**Supplied records**:

>>>

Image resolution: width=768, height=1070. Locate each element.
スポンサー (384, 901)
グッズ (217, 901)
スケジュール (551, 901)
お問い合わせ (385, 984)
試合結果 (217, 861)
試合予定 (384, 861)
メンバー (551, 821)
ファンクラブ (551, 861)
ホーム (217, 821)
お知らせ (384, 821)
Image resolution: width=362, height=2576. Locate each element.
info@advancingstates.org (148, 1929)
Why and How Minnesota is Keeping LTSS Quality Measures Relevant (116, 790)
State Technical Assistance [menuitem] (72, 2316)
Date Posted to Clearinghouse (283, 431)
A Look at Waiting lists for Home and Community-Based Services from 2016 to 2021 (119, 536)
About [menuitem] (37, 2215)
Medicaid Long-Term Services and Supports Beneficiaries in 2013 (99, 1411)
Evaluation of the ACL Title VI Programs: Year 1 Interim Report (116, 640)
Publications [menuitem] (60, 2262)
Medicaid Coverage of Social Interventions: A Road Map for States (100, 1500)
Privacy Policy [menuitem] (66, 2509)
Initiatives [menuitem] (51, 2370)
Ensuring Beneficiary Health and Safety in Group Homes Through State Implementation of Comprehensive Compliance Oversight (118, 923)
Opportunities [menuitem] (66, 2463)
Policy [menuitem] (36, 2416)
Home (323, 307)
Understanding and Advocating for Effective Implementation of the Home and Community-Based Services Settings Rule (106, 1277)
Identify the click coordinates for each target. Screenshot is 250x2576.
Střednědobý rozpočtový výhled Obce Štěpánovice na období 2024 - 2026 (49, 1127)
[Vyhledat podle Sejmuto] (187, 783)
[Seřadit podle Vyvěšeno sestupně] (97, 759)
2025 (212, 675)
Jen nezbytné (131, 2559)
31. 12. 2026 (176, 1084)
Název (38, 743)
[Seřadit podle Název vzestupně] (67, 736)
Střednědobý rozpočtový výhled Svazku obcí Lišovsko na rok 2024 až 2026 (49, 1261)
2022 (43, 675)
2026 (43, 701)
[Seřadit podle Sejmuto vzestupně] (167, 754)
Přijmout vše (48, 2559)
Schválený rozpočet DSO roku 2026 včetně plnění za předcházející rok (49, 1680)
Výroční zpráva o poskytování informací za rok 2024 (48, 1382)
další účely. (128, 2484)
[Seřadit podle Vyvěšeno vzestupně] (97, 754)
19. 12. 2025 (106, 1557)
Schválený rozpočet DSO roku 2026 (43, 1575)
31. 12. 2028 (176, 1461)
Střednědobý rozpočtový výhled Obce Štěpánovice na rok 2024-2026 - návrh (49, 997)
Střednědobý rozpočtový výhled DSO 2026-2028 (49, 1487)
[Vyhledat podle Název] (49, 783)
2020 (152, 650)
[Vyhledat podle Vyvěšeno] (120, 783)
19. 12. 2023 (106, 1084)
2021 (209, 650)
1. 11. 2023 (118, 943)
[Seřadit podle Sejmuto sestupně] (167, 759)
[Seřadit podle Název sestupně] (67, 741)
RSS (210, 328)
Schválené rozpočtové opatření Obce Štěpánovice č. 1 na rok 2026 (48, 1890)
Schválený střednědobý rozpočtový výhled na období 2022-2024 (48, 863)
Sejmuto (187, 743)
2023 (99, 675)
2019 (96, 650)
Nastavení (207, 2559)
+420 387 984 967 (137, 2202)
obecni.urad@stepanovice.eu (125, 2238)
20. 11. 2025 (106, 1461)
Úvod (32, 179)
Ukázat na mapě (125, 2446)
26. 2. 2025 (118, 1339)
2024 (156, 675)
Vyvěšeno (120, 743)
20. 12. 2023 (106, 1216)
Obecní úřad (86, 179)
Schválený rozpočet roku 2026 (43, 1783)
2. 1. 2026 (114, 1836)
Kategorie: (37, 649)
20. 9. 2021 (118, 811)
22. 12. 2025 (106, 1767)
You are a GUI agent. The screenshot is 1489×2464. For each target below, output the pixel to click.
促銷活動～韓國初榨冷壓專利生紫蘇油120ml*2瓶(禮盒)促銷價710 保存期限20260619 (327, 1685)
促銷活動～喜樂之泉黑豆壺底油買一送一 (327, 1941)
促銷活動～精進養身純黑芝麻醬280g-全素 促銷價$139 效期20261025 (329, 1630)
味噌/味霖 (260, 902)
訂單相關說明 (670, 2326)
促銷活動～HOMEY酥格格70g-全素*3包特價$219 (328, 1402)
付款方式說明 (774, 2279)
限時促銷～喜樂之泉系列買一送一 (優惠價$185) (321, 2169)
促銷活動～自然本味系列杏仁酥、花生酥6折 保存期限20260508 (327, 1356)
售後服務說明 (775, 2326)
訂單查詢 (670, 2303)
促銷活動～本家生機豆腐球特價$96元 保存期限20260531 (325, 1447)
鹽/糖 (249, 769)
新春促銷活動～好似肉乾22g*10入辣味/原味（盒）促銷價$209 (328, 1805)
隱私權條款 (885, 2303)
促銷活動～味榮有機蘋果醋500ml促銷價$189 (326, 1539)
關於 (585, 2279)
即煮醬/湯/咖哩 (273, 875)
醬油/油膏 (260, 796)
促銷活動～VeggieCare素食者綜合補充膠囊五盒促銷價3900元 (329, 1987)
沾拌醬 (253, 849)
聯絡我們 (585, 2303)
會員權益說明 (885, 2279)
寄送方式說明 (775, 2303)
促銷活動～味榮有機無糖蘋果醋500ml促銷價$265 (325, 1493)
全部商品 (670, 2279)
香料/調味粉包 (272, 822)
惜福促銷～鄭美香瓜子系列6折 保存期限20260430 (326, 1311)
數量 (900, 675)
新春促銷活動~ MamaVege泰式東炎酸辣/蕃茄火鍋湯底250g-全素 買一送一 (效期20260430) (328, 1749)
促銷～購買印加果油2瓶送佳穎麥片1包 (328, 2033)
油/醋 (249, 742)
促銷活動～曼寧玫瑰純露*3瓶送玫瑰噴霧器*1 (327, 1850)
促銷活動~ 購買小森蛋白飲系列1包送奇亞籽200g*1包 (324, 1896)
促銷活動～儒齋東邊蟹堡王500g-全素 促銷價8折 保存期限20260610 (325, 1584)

<<<

**Set exercise**:
Rewrite all of the data above as a numbered list, one entry per line, leaving out blank lines.

**Output below**:
1. Image resolution: width=768, height=1070. Locate each element.
2. スポンサー (384, 901)
3. グッズ (217, 901)
4. スケジュール (551, 901)
5. お問い合わせ (385, 984)
6. 試合結果 (217, 861)
7. 試合予定 (384, 861)
8. メンバー (551, 821)
9. ファンクラブ (551, 861)
10. ホーム (217, 821)
11. お知らせ (384, 821)
12. Image resolution: width=362, height=2576. Locate each element.
13. info@advancingstates.org (148, 1929)
14. Why and How Minnesota is Keeping LTSS Quality Measures Relevant (116, 790)
15. State Technical Assistance [menuitem] (72, 2316)
16. Date Posted to Clearinghouse (283, 431)
17. A Look at Waiting lists for Home and Community-Based Services from 2016 to 2021 (119, 536)
18. About [menuitem] (37, 2215)
19. Medicaid Long-Term Services and Supports Beneficiaries in 2013 (99, 1411)
20. Evaluation of the ACL Title VI Programs: Year 1 Interim Report (116, 640)
21. Publications [menuitem] (60, 2262)
22. Medicaid Coverage of Social Interventions: A Road Map for States (100, 1500)
23. Privacy Policy [menuitem] (66, 2509)
24. Initiatives [menuitem] (51, 2370)
25. Ensuring Beneficiary Health and Safety in Group Homes Through State Implementation of Comprehensive Compliance Oversight (118, 923)
26. Opportunities [menuitem] (66, 2463)
27. Policy [menuitem] (36, 2416)
28. Home (323, 307)
29. Understanding and Advocating for Effective Implementation of the Home and Community-Based Services Settings Rule (106, 1277)
30. Identify the click coordinates for each target. Screenshot is 250x2576.
31. Střednědobý rozpočtový výhled Obce Štěpánovice na období 2024 - 2026 (49, 1127)
32. [Vyhledat podle Sejmuto] (187, 783)
33. [Seřadit podle Vyvěšeno sestupně] (97, 759)
34. 2025 (212, 675)
35. Jen nezbytné (131, 2559)
36. 31. 12. 2026 (176, 1084)
37. Název (38, 743)
38. [Seřadit podle Název vzestupně] (67, 736)
39. Střednědobý rozpočtový výhled Svazku obcí Lišovsko na rok 2024 až 2026 (49, 1261)
40. 2022 (43, 675)
41. 2026 (43, 701)
42. [Seřadit podle Sejmuto vzestupně] (167, 754)
43. Přijmout vše (48, 2559)
44. Schválený rozpočet DSO roku 2026 včetně plnění za předcházející rok (49, 1680)
45. Výroční zpráva o poskytování informací za rok 2024 (48, 1382)
46. další účely. (128, 2484)
47. [Seřadit podle Vyvěšeno vzestupně] (97, 754)
48. 19. 12. 2025 (106, 1557)
49. Schválený rozpočet DSO roku 2026 (43, 1575)
50. 31. 12. 2028 (176, 1461)
51. Střednědobý rozpočtový výhled Obce Štěpánovice na rok 2024-2026 - návrh (49, 997)
52. Střednědobý rozpočtový výhled DSO 2026-2028 (49, 1487)
53. [Vyhledat podle Název] (49, 783)
54. 2020 (152, 650)
55. [Vyhledat podle Vyvěšeno] (120, 783)
56. 19. 12. 2023 (106, 1084)
57. 2021 (209, 650)
58. 1. 11. 2023 (118, 943)
59. [Seřadit podle Sejmuto sestupně] (167, 759)
60. [Seřadit podle Název sestupně] (67, 741)
61. RSS (210, 328)
62. Schválené rozpočtové opatření Obce Štěpánovice č. 1 na rok 2026 (48, 1890)
63. Schválený střednědobý rozpočtový výhled na období 2022-2024 (48, 863)
64. Sejmuto (187, 743)
65. 2023 (99, 675)
66. 2019 (96, 650)
67. Nastavení (207, 2559)
68. +420 387 984 967 (137, 2202)
69. obecni.urad@stepanovice.eu (125, 2238)
70. 20. 11. 2025 (106, 1461)
71. Úvod (32, 179)
72. Ukázat na mapě (125, 2446)
73. 26. 2. 2025 (118, 1339)
74. 2024 (156, 675)
75. Vyvěšeno (120, 743)
76. 20. 12. 2023 (106, 1216)
77. Obecní úřad (86, 179)
78. Schválený rozpočet roku 2026 (43, 1783)
79. 2. 1. 2026 (114, 1836)
80. Kategorie: (37, 649)
81. 20. 9. 2021 (118, 811)
82. 22. 12. 2025 (106, 1767)
83. You are a GUI agent. The screenshot is 1489×2464. For each target below, output the pixel to click.
84. 促銷活動～韓國初榨冷壓專利生紫蘇油120ml*2瓶(禮盒)促銷價710 保存期限20260619 (327, 1685)
85. 促銷活動～喜樂之泉黑豆壺底油買一送一 (327, 1941)
86. 促銷活動～精進養身純黑芝麻醬280g-全素 促銷價$139 效期20261025 (329, 1630)
87. 味噌/味霖 (260, 902)
88. 訂單相關說明 (670, 2326)
89. 促銷活動～HOMEY酥格格70g-全素*3包特價$219 (328, 1402)
90. 付款方式說明 (774, 2279)
91. 限時促銷～喜樂之泉系列買一送一 (優惠價$185) (321, 2169)
92. 促銷活動～自然本味系列杏仁酥、花生酥6折 保存期限20260508 (327, 1356)
93. 售後服務說明 (775, 2326)
94. 訂單查詢 (670, 2303)
95. 促銷活動～本家生機豆腐球特價$96元 保存期限20260531 (325, 1447)
96. 鹽/糖 (249, 769)
97. 新春促銷活動～好似肉乾22g*10入辣味/原味（盒）促銷價$209 (328, 1805)
98. 隱私權條款 (885, 2303)
99. 促銷活動～味榮有機蘋果醋500ml促銷價$189 (326, 1539)
100. 關於 (585, 2279)
101. 即煮醬/湯/咖哩 (273, 875)
102. 醬油/油膏 (260, 796)
103. 促銷活動～VeggieCare素食者綜合補充膠囊五盒促銷價3900元 (329, 1987)
104. 沾拌醬 (253, 849)
105. 聯絡我們 (585, 2303)
106. 會員權益說明 (885, 2279)
107. 寄送方式說明 (775, 2303)
108. 促銷活動～味榮有機無糖蘋果醋500ml促銷價$265 (325, 1493)
109. 全部商品 (670, 2279)
110. 香料/調味粉包 (272, 822)
111. 惜福促銷～鄭美香瓜子系列6折 保存期限20260430 (326, 1311)
112. 數量 (900, 675)
113. 新春促銷活動~ MamaVege泰式東炎酸辣/蕃茄火鍋湯底250g-全素 買一送一 (效期20260430) (328, 1749)
114. 促銷～購買印加果油2瓶送佳穎麥片1包 (328, 2033)
115. 油/醋 (249, 742)
116. 促銷活動～曼寧玫瑰純露*3瓶送玫瑰噴霧器*1 (327, 1850)
117. 促銷活動~ 購買小森蛋白飲系列1包送奇亞籽200g*1包 (324, 1896)
118. 促銷活動～儒齋東邊蟹堡王500g-全素 促銷價8折 保存期限20260610 (325, 1584)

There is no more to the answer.